Record excerpts –
######

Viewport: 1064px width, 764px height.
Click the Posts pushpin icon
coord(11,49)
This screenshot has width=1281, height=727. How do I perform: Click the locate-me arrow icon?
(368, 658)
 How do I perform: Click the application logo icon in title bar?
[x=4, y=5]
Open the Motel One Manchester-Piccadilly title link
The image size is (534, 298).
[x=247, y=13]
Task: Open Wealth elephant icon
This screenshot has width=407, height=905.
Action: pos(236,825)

######

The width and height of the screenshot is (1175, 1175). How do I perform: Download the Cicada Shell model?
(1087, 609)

######

Instructions for the task – The lines above from the one with "Click the Posts pushpin icon" through the one with "Task: Open Wealth elephant icon" are to be duplicated exactly, ends included, with nothing added.

Written answer –
Click the Posts pushpin icon
coord(11,49)
This screenshot has width=1281, height=727. How do I perform: Click the locate-me arrow icon?
(368, 658)
 How do I perform: Click the application logo icon in title bar?
[x=4, y=5]
Open the Motel One Manchester-Piccadilly title link
The image size is (534, 298).
[x=247, y=13]
Task: Open Wealth elephant icon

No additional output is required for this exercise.